• _Texte de lecture_
Intervention de Jean-Pierre Chevènement

Commission des affaires étrangères, de la défense et des forces armées — Réunion du 5 février 2020 à 9h45
Russie — Audition de M. Jean-Pierre Chevènement ancien ministre envoyé spécial du gouvernement

Photo de Jean-Pierre ChevènementJean-Pierre Chevènement, envoyé spécial du Gouvernement pour la Russie :

Plutôt que d'ennemis, monsieur Perrin, je préfère parler de défis de sécurité que nous devons relever et qui s'inscrivent, vous avez eu raison de le dire, plutôt au Sud : le défi migratoire, le développement de l'Afrique, la situation au Proche et Moyen-Orient. La France avait, traditionnellement, une position claire sur le problème israélo-palestinien, aujourd'hui considéré comme un dossier décourageant mais toujours préoccupant pour l'opinion publique du monde arabo-musulman.

Je citerai également le défi du terrorisme, la question étant de savoir qui est l'ennemi réel : l'État islamique ou d'autres groupes ? Je rappelle que la Turquie est dirigée par un gouvernement dont la tendance idéologique est celle des Frères musulmans, et que M. Morsi a dirigé l'Égypte. L'islamisme politique, que je distingue du djihadisme, est donc une réalité dans le monde musulman. Il serait utile que la France revienne à des positions de principe - la reconnaissance de l'intégrité territoriale des États, le principe de non-ingérence - qui lui permettraient de s'orienter dans le dédale de ces dossiers infiniment complexes.

Notre position a été évolutive. On ne peut pas dire que notre intervention en Libye, par exemple, ait été tout à fait conforme à la résolution 1973 du Conseil de sécurité des Nations unies : nous devions simplement protéger les populations de Benghazi et nous sommes allés beaucoup plus loin. Les Russes nous en veulent et souhaitent reprendre pied dans ce pays où ils étaient présents du temps de Kadhafi. Nous devons garder une vision d'ensemble et historique des questions, car les problèmes ne tombent pas du ciel, mais s'enracinent dans un passé.

• _Section des données_

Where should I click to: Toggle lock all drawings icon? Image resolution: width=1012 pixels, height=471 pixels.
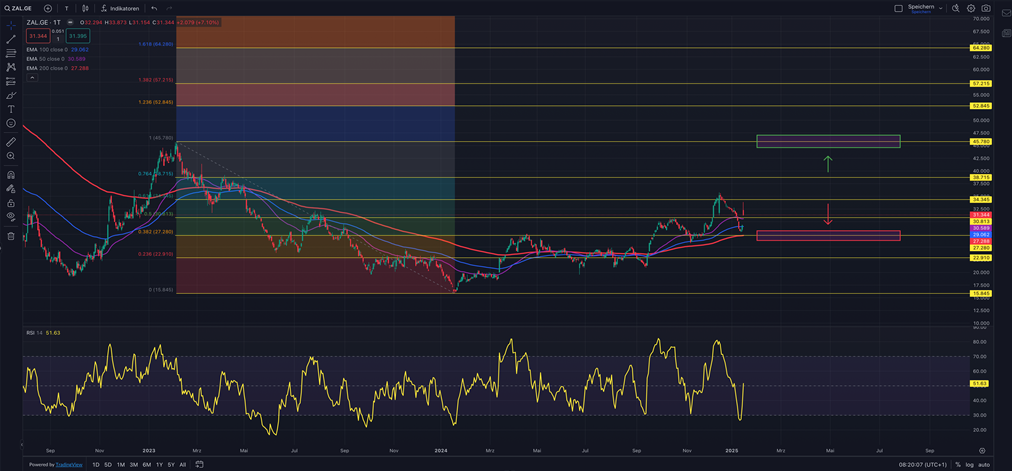(x=11, y=201)
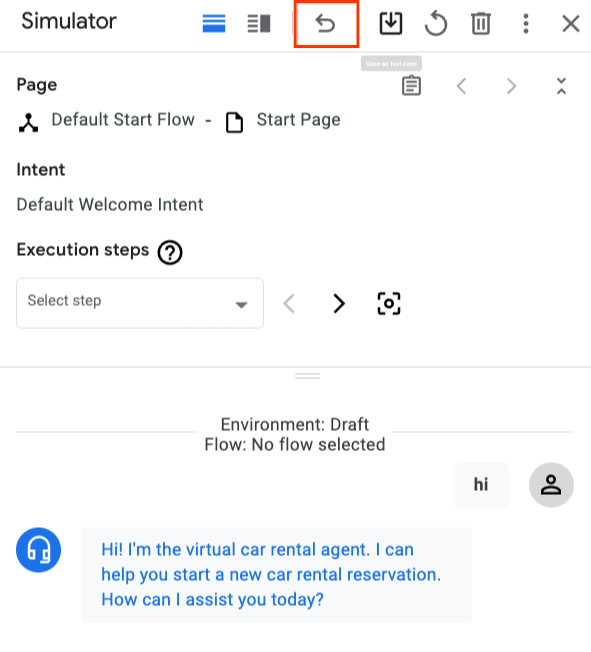Focus on current step target icon

(389, 303)
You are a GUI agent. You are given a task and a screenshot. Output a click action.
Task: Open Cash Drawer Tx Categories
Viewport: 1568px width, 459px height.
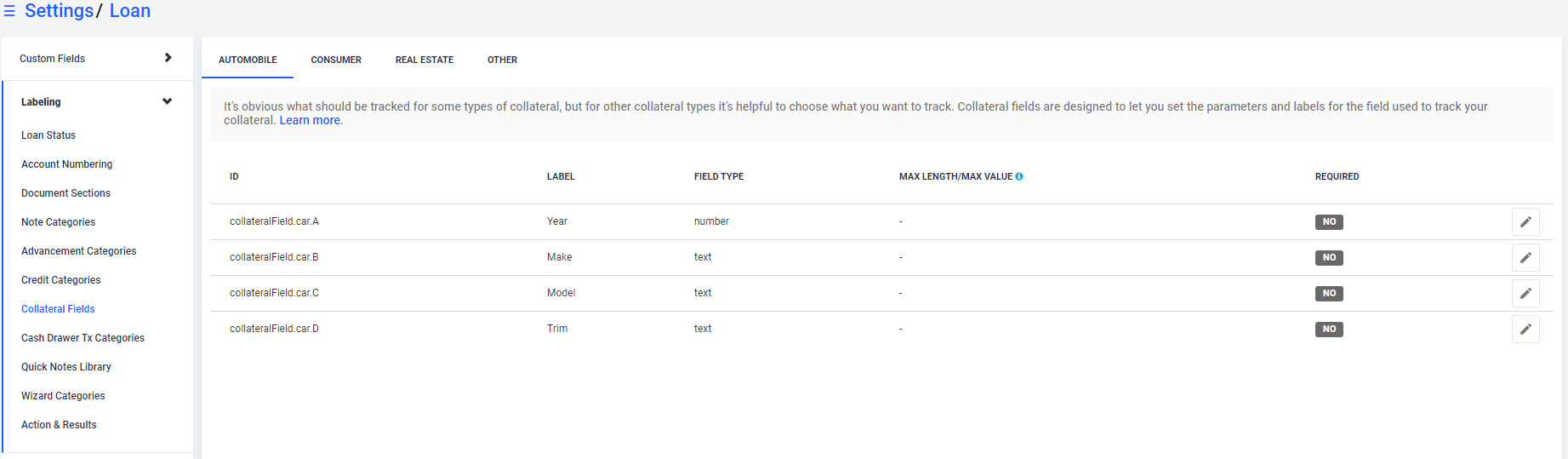point(83,338)
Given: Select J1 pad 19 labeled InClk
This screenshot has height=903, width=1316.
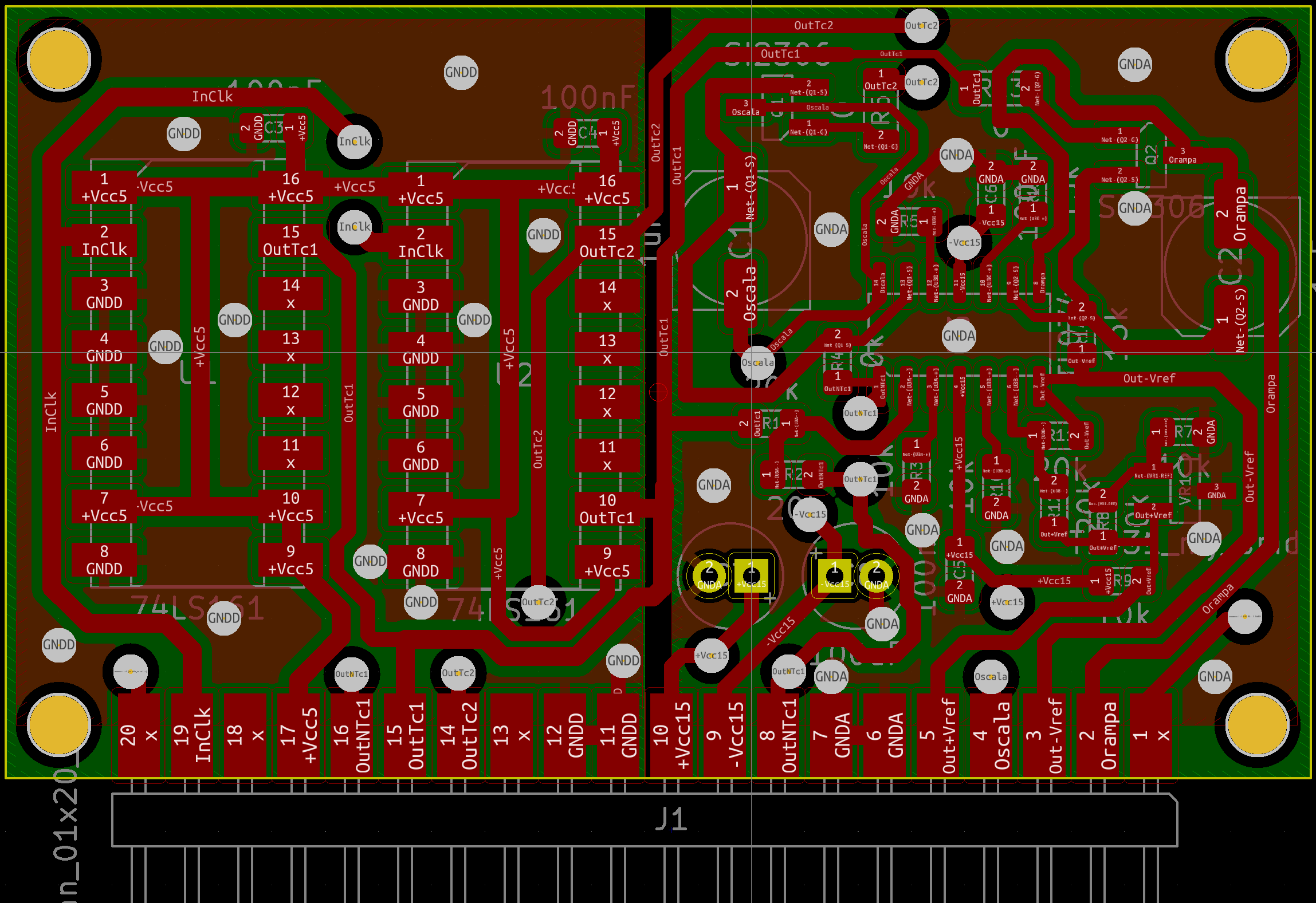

• _Consignes de l'exercice_
• A. Recopiez fidèlement le passage de l'audition de Jean-Pierre Chevènement qui va de « Je citerai également » jusqu'à « dossiers infiniment complexes. » inclus.
• B. Rédigez la suite de l'audition de Jean-Pierre Chevènement sur la Russie, à partir de l'endroit où le texte s'arrête.
Les données ne sont d'aucune utilité pour cet exercice.

• _Corrigé de l'exercice_
• A.
Je citerai également le défi du terrorisme, la question étant de savoir qui est l'ennemi réel : l'État islamique ou d'autres groupes ? Je rappelle que la Turquie est dirigée par un gouvernement dont la tendance idéologique est celle des Frères musulmans, et que M. Morsi a dirigé l'Égypte. L'islamisme politique, que je distingue du djihadisme, est donc une réalité dans le monde musulman. Il serait utile que la France revienne à des positions de principe - la reconnaissance de l'intégrité territoriale des États, le principe de non-ingérence - qui lui permettraient de s'orienter dans le dédale de ces dossiers infiniment complexes.

• B.
Je suis d'accord avec M. Perrin, nous devons faire de l'Europe un continent de paix, ce qui implique un dialogue poussé avec la Russie. Le Président de la République a eu le grand mérite d'avoir employé des mots forts - « les réticences de l'État profond » - lors de la Conférence des ambassadeurs. Sur l'Ukraine et la Crimée, les Russes n'ont pas la même vision que nous ! Ainsi, en 2014, M. Poutine m'avait expliqué qu'un accord avait été signé, avec la caution des ministres des affaires étrangères allemand, français et polonais, qui visait à prolonger le mandat du président ukrainien Ianoukovytch. Or la Rada l'ayant ensuite révoqué, celui-ci est parti à Donetsk, avant de se réfugier en Russie. On parle de coup d'État, mais ce président était élu ; on dit qu'il était corrompu, mais c'est le cas de nombreux dirigeants.

Les Russes ont compris que le nouveau gouvernement ukrainien pouvait révoquer le contrat de location de la base de Sébastopol - symbole de la résistance aux nazis, et fenêtre sur la mer Noire et la Méditerranée -, qui était à horizon 2032. M. Poutine a donc fait passer les intérêts stratégiques de la Russie avant tout le reste. Pour lui, la Crimée a toujours été russe, même si elle a été rattachée à l'Ukraine par Khrouchtchev en 1954.

Le rattachement de la Crimée à la Russie a été soumis à référendum et ratifié, et une nouvelle consultation donnerait les mêmes résultats. Telle est la réalité, en dépit de l'entorse faite au droit international quant aux frontières de l'Ukraine. Le « narratif » n'est pas le même de part et d'autre, et on ne peut pas comprendre ces oppositions sans avoir une vue complète de la situation. Ainsi, l'Ukraine a été un terrain d'affrontement pendant la Seconde Guerre mondiale, les nationalistes ukrainiens ont eu partie liée à un moment avec la Wehrmacht, et de nombreux Ukrainiens ont servi dans l'Armée rouge. Cette querelle mémorielle s'inscrit dans l'histoire de ce pays.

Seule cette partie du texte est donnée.